:: Task description ::
From the first line to the last, write out the records below exactly as they appear.

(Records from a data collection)

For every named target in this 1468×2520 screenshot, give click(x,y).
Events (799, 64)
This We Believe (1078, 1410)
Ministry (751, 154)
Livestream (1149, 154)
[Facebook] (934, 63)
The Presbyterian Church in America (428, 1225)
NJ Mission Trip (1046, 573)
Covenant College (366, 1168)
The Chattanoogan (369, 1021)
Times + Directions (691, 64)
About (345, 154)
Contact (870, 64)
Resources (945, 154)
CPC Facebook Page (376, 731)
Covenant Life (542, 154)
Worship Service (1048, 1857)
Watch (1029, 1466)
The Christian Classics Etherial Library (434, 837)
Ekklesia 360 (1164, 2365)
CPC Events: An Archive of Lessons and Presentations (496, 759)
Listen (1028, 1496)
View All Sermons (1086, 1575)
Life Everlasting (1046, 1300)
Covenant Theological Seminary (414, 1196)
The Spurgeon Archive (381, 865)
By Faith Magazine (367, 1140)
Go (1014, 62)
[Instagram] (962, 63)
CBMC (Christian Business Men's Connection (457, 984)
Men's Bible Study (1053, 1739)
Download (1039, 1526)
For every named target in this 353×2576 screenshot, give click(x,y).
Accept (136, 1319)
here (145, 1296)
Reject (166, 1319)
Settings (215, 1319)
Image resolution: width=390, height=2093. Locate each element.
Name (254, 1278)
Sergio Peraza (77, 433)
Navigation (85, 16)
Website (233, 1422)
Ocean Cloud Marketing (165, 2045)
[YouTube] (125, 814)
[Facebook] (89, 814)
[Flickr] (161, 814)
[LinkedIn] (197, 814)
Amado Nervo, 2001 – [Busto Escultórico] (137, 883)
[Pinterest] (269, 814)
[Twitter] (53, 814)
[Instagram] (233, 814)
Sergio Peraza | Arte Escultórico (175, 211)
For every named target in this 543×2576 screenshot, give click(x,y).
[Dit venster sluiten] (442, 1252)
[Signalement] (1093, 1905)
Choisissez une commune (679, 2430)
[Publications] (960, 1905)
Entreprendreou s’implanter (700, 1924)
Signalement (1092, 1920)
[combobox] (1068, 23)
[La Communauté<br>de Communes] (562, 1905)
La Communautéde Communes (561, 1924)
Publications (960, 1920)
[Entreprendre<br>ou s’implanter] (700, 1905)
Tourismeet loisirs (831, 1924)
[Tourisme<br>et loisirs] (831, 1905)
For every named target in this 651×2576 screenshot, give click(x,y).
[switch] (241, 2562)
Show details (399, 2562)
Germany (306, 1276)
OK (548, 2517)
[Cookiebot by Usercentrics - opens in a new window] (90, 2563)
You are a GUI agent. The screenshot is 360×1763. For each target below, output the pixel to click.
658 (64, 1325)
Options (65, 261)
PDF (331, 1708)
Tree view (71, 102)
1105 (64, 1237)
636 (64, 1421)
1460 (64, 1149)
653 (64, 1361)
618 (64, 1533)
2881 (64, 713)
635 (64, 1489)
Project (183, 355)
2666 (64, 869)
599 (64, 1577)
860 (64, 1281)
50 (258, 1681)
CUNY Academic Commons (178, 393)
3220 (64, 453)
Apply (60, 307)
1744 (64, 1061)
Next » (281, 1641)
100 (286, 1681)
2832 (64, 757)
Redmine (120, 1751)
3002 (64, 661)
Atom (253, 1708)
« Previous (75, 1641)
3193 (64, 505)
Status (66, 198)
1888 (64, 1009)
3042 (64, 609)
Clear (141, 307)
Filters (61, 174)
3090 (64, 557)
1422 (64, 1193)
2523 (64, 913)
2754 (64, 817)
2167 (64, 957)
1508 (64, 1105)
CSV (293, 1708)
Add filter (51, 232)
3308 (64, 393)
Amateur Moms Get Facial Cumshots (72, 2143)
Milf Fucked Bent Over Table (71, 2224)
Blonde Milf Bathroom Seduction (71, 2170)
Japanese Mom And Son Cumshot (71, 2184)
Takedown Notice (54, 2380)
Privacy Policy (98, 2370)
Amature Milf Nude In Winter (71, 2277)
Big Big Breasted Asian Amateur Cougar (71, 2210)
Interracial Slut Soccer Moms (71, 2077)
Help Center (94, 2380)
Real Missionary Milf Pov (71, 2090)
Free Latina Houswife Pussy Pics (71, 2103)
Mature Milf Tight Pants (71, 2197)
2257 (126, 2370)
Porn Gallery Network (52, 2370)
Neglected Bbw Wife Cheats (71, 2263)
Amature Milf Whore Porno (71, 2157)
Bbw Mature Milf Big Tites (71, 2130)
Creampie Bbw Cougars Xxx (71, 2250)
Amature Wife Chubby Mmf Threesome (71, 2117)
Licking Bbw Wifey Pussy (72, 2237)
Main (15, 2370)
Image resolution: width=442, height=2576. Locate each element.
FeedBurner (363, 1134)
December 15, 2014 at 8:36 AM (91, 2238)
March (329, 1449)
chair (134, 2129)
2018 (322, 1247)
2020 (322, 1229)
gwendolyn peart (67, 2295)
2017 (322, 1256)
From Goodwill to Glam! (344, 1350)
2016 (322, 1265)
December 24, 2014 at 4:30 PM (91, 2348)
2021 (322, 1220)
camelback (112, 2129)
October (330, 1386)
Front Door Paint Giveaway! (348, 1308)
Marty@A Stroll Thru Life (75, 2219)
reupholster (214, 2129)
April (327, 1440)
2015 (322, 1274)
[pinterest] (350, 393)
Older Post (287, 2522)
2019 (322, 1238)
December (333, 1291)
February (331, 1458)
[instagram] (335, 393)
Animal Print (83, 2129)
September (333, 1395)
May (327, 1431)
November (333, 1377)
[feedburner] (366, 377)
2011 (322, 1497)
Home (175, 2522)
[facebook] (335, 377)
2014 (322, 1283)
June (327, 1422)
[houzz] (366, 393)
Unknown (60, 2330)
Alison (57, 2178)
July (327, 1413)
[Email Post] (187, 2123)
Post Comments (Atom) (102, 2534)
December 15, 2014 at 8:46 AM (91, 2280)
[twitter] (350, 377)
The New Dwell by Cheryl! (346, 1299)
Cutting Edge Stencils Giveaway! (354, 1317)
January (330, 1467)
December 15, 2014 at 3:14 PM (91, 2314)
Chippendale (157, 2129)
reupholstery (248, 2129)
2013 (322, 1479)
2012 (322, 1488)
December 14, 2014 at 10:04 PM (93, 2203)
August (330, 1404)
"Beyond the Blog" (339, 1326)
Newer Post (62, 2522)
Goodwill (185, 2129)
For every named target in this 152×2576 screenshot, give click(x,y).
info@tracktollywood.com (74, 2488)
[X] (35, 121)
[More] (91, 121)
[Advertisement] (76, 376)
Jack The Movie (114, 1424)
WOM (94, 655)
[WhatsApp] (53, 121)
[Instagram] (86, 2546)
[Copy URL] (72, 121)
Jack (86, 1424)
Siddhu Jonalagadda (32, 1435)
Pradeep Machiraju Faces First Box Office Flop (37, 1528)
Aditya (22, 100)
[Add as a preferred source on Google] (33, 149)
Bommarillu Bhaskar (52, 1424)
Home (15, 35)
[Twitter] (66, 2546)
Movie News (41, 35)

:: Answer area ::
For every named target in this 1468×2520 screenshot, give click(x,y).
Events (799, 64)
This We Believe (1078, 1410)
Ministry (751, 154)
Livestream (1149, 154)
[Facebook] (934, 63)
The Presbyterian Church in America (428, 1225)
NJ Mission Trip (1046, 573)
Covenant College (366, 1168)
The Chattanoogan (369, 1021)
Times + Directions (691, 64)
About (345, 154)
Contact (870, 64)
Resources (945, 154)
CPC Facebook Page (376, 731)
Covenant Life (542, 154)
Worship Service (1048, 1857)
Watch (1029, 1466)
The Christian Classics Etherial Library (434, 837)
Ekklesia 360 (1164, 2365)
CPC Events: An Archive of Lessons and Presentations (496, 759)
Listen (1028, 1496)
View All Sermons (1086, 1575)
Life Everlasting (1046, 1300)
Covenant Theological Seminary (414, 1196)
The Spurgeon Archive (381, 865)
By Faith Magazine (367, 1140)
Go (1014, 62)
[Instagram] (962, 63)
CBMC (Christian Business Men's Connection (457, 984)
Men's Bible Study (1053, 1739)
Download (1039, 1526)
For every named target in this 353×2576 screenshot, give click(x,y).
Accept (136, 1319)
here (145, 1296)
Reject (166, 1319)
Settings (215, 1319)
Image resolution: width=390, height=2093. Locate each element.
Name (254, 1278)
Sergio Peraza (77, 433)
Navigation (85, 16)
Website (233, 1422)
Ocean Cloud Marketing (165, 2045)
[YouTube] (125, 814)
[Facebook] (89, 814)
[Flickr] (161, 814)
[LinkedIn] (197, 814)
Amado Nervo, 2001 – [Busto Escultórico] (137, 883)
[Pinterest] (269, 814)
[Twitter] (53, 814)
[Instagram] (233, 814)
Sergio Peraza | Arte Escultórico (175, 211)
For every named target in this 543×2576 screenshot, give click(x,y).
[Dit venster sluiten] (442, 1252)
[Signalement] (1093, 1905)
Choisissez une commune (679, 2430)
[Publications] (960, 1905)
Entreprendreou s’implanter (700, 1924)
Signalement (1092, 1920)
[combobox] (1068, 23)
[La Communauté<br>de Communes] (562, 1905)
La Communautéde Communes (561, 1924)
Publications (960, 1920)
[Entreprendre<br>ou s’implanter] (700, 1905)
Tourismeet loisirs (831, 1924)
[Tourisme<br>et loisirs] (831, 1905)
For every named target in this 651×2576 screenshot, give click(x,y).
[switch] (241, 2562)
Show details (399, 2562)
Germany (306, 1276)
OK (548, 2517)
[Cookiebot by Usercentrics - opens in a new window] (90, 2563)
You are a GUI agent. The screenshot is 360×1763. For each target below, output the pixel to click.
658 (64, 1325)
Options (65, 261)
PDF (331, 1708)
Tree view (71, 102)
1105 (64, 1237)
636 (64, 1421)
1460 (64, 1149)
653 (64, 1361)
618 (64, 1533)
2881 (64, 713)
635 (64, 1489)
Project (183, 355)
2666 (64, 869)
599 (64, 1577)
860 (64, 1281)
50 (258, 1681)
CUNY Academic Commons (178, 393)
3220 (64, 453)
Apply (60, 307)
1744 (64, 1061)
Next » (281, 1641)
100 (286, 1681)
2832 (64, 757)
Redmine (120, 1751)
3002 (64, 661)
Atom (253, 1708)
« Previous (75, 1641)
3193 (64, 505)
Status (66, 198)
1888 (64, 1009)
3042 (64, 609)
Clear (141, 307)
Filters (61, 174)
3090 (64, 557)
1422 (64, 1193)
2523 (64, 913)
2754 (64, 817)
2167 (64, 957)
1508 (64, 1105)
CSV (293, 1708)
Add filter (51, 232)
3308 (64, 393)
Amateur Moms Get Facial Cumshots (72, 2143)
Milf Fucked Bent Over Table (71, 2224)
Blonde Milf Bathroom Seduction (71, 2170)
Japanese Mom And Son Cumshot (71, 2184)
Takedown Notice (54, 2380)
Privacy Policy (98, 2370)
Amature Milf Nude In Winter (71, 2277)
Big Big Breasted Asian Amateur Cougar (71, 2210)
Interracial Slut Soccer Moms (71, 2077)
Help Center (94, 2380)
Real Missionary Milf Pov (71, 2090)
Free Latina Houswife Pussy Pics (71, 2103)
Mature Milf Tight Pants (71, 2197)
2257 (126, 2370)
Porn Gallery Network (52, 2370)
Neglected Bbw Wife Cheats (71, 2263)
Amature Milf Whore Porno (71, 2157)
Bbw Mature Milf Big Tites (71, 2130)
Creampie Bbw Cougars Xxx (71, 2250)
Amature Wife Chubby Mmf Threesome (71, 2117)
Licking Bbw Wifey Pussy (72, 2237)
Main (15, 2370)
Image resolution: width=442, height=2576. Locate each element.
FeedBurner (363, 1134)
December 15, 2014 at 8:36 AM (91, 2238)
March (329, 1449)
chair (134, 2129)
2018 (322, 1247)
2020 (322, 1229)
gwendolyn peart (67, 2295)
2017 (322, 1256)
From Goodwill to Glam! (344, 1350)
2016 (322, 1265)
December 24, 2014 at 4:30 PM (91, 2348)
2021 (322, 1220)
camelback (112, 2129)
October (330, 1386)
Front Door Paint Giveaway! (348, 1308)
Marty@A Stroll Thru Life (75, 2219)
reupholster (214, 2129)
April (327, 1440)
2015 (322, 1274)
[pinterest] (350, 393)
Older Post (287, 2522)
2019 (322, 1238)
December (333, 1291)
February (331, 1458)
[instagram] (335, 393)
Animal Print (83, 2129)
September (333, 1395)
May (327, 1431)
November (333, 1377)
[feedburner] (366, 377)
2011 (322, 1497)
Home (175, 2522)
[facebook] (335, 377)
2014 (322, 1283)
June (327, 1422)
[houzz] (366, 393)
Unknown (60, 2330)
Alison (57, 2178)
July (327, 1413)
[Email Post] (187, 2123)
Post Comments (Atom) (102, 2534)
December 15, 2014 at 8:46 AM (91, 2280)
[twitter] (350, 377)
The New Dwell by Cheryl! (346, 1299)
Cutting Edge Stencils Giveaway! (354, 1317)
January (330, 1467)
December 15, 2014 at 3:14 PM (91, 2314)
Chippendale (157, 2129)
reupholstery (248, 2129)
2013 (322, 1479)
2012 (322, 1488)
December 14, 2014 at 10:04 PM (93, 2203)
August (330, 1404)
"Beyond the Blog" (339, 1326)
Newer Post (62, 2522)
Goodwill (185, 2129)
For every named target in this 152×2576 screenshot, give click(x,y).
info@tracktollywood.com (74, 2488)
[X] (35, 121)
[More] (91, 121)
[Advertisement] (76, 376)
Jack The Movie (114, 1424)
WOM (94, 655)
[WhatsApp] (53, 121)
[Instagram] (86, 2546)
[Copy URL] (72, 121)
Jack (86, 1424)
Siddhu Jonalagadda (32, 1435)
Pradeep Machiraju Faces First Box Office Flop (37, 1528)
Aditya (22, 100)
[Add as a preferred source on Google] (33, 149)
Bommarillu Bhaskar (52, 1424)
Home (15, 35)
[Twitter] (66, 2546)
Movie News (41, 35)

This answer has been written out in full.